Building schools appears to be a minefield – not a happy metaphor for colleagues who worked in a school where old mine workings opened up a sinkhole in the corridor.

As in many areas of education, time is of the essence. Each pupil has a maximum of 13 years ‘in the system’. The time it takes to propose, plan, and construct new buildings can easily outstrip a generation of pupils; in some cases the period outlasts a generation of teachers!

Whilst understanding the importance of ‘getting it right’ and the plethora of red tape and political considerations surrounding such projects, we all have experience of the speed with which even ‘public’ works can be completed where it is in the interests of profit or gain. Is education provision less urgent? Should schools for our young people not be a fast tracked priority? This is not to decry the many positive projects that have been completed in all sectors of education, merely the time from proposal to completion.

Pupils and staff from St Margaret’s Academy in Livingston have just returned from ten days of working in the community in Malawi. In that time, they refurbished a clinic and built a new classroom. Viewers of the television documentary on Holyrood Secondary in Glasgow will have seen a similar project in action. Both schools, along with many others across the country, having raised funds for the building of facilities in Malawi, felt they would like to make a practical contribution themselves, raised the funds for the trip, took gifts for the schoolchildren, and committed two weeks of their lives to the hard physical work of building and refurbishing.

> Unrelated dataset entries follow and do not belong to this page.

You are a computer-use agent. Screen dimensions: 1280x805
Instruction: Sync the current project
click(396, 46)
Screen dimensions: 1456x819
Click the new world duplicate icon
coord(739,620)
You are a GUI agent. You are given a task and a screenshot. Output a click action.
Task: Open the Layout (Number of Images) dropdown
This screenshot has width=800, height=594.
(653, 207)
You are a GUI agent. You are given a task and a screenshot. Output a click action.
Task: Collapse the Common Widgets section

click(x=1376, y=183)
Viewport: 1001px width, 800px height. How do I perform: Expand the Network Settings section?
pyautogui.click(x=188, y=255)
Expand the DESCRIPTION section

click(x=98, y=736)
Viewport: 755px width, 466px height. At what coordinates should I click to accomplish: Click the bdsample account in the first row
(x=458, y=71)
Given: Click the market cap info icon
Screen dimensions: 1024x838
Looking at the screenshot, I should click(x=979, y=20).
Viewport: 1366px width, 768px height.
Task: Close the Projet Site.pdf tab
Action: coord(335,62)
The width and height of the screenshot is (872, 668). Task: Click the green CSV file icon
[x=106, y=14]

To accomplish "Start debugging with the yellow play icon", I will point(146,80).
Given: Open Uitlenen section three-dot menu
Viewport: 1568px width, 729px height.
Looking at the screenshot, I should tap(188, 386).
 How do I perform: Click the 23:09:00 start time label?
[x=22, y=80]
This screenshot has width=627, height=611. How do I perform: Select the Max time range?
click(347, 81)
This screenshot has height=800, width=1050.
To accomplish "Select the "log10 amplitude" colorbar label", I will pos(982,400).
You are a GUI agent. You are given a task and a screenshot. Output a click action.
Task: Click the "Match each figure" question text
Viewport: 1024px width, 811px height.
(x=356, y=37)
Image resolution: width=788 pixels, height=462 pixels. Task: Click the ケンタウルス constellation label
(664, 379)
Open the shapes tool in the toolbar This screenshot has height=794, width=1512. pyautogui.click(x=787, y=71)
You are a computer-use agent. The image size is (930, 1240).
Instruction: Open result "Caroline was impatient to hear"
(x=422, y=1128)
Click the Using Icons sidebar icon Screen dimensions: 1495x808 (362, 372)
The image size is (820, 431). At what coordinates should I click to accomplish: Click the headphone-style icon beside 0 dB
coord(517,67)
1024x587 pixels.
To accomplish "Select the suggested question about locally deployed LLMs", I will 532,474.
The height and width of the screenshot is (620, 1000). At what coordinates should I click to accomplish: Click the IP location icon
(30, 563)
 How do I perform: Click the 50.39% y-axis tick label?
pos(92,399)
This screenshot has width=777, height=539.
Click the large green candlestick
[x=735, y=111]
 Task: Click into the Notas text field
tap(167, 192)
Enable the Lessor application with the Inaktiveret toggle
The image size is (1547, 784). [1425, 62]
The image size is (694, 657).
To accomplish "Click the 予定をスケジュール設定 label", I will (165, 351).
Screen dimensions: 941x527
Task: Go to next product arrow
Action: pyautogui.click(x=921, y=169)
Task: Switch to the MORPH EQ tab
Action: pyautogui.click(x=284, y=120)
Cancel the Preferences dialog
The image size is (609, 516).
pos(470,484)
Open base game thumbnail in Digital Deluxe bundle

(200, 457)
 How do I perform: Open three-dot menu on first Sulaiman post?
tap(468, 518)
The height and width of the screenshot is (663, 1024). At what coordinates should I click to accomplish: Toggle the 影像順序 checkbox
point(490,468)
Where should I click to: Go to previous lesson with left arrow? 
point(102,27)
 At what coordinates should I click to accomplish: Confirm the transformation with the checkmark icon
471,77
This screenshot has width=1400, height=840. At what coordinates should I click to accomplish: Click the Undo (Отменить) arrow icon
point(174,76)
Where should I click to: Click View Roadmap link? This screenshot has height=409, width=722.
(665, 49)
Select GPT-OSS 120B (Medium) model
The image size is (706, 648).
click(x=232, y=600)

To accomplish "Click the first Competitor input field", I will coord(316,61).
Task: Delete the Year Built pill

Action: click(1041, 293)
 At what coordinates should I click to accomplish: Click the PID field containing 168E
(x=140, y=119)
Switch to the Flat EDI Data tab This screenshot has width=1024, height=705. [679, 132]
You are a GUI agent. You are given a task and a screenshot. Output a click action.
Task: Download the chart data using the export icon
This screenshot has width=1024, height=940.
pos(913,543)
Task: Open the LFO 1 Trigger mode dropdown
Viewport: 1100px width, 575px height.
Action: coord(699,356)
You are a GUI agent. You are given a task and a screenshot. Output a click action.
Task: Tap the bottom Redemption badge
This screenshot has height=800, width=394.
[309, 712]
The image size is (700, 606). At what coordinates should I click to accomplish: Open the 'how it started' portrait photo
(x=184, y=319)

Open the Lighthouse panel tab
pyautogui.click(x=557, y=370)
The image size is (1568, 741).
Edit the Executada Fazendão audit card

Their reward was the joy of the teachers and children in the local communities and a feeling of accomplishment.

Young people, despite an occasional bad press, generally want to make a practical difference; they are impatient and want change to come now. Frequently, they are prepared to do what it takes to effect that change.

Scotland is not Malawi and everyone understands that things have to be done differently here – but, still, there is a big difference between ten days and ten years!

Not for the first time, I find myself saying, when it comes to the building and replacement of schools: listen to the pupils!